Input material ->
============

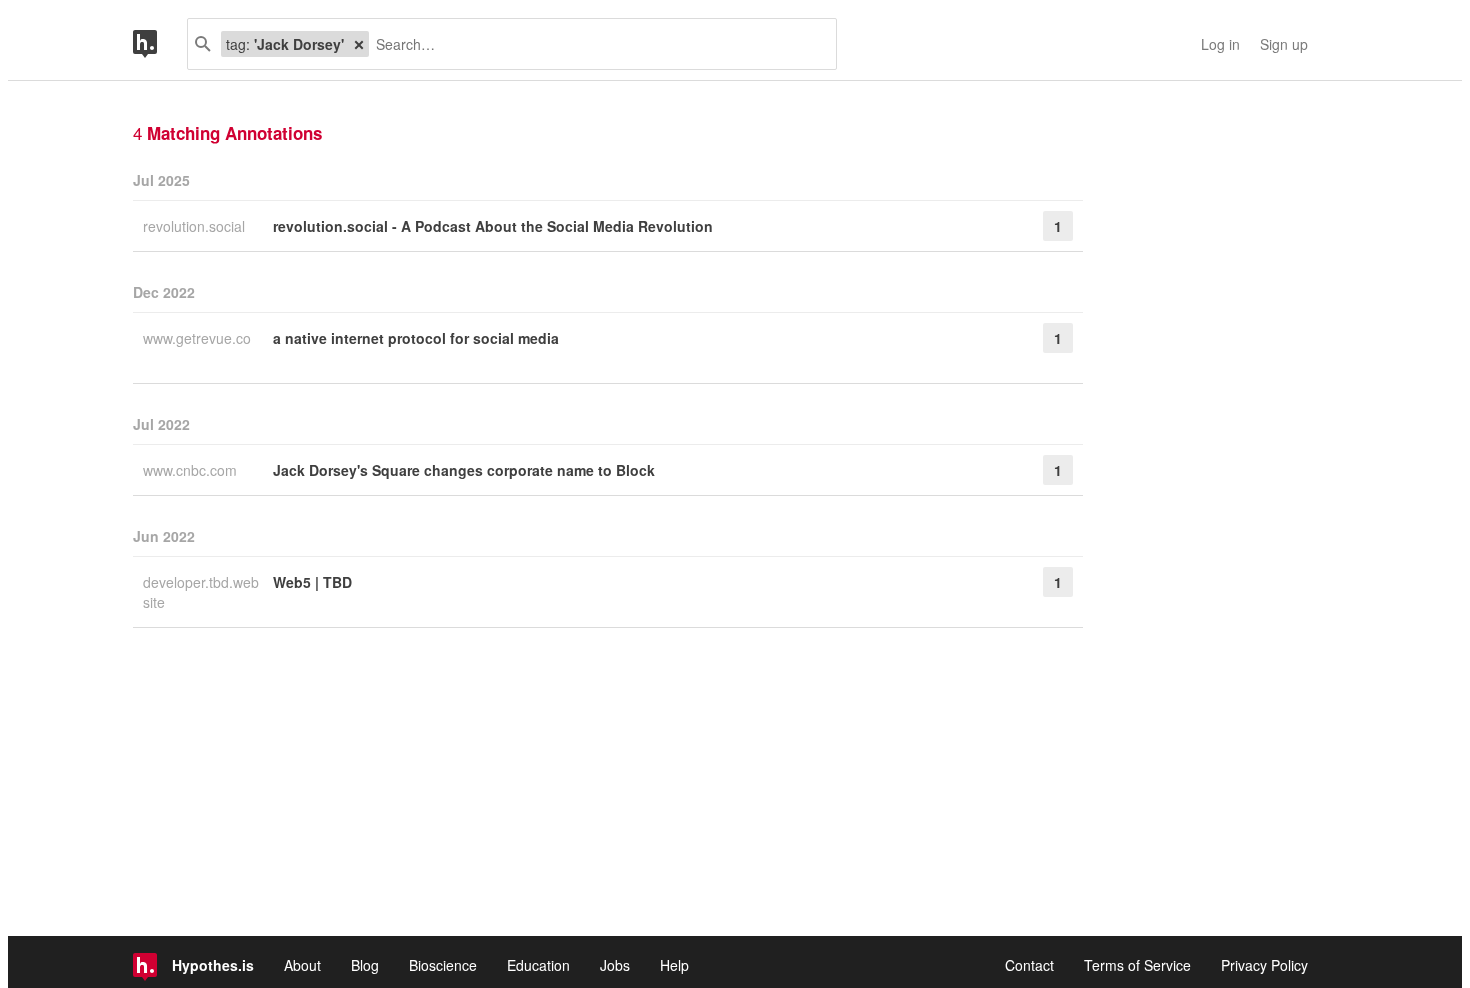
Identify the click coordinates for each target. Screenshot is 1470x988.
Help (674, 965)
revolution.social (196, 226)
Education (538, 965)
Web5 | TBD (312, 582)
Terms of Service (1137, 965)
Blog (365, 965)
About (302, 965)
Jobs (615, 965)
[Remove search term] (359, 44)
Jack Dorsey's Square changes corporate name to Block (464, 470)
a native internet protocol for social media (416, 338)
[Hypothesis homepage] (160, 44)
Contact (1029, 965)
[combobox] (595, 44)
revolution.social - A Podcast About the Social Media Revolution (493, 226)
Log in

============

To do -> Output nothing but the lines from the one containing "Contact (1029, 965)" through the last line of the data, exactly as they stand.

Response to this task ->
Contact (1029, 965)
[combobox] (595, 44)
revolution.social - A Podcast About the Social Media Revolution (493, 226)
Log in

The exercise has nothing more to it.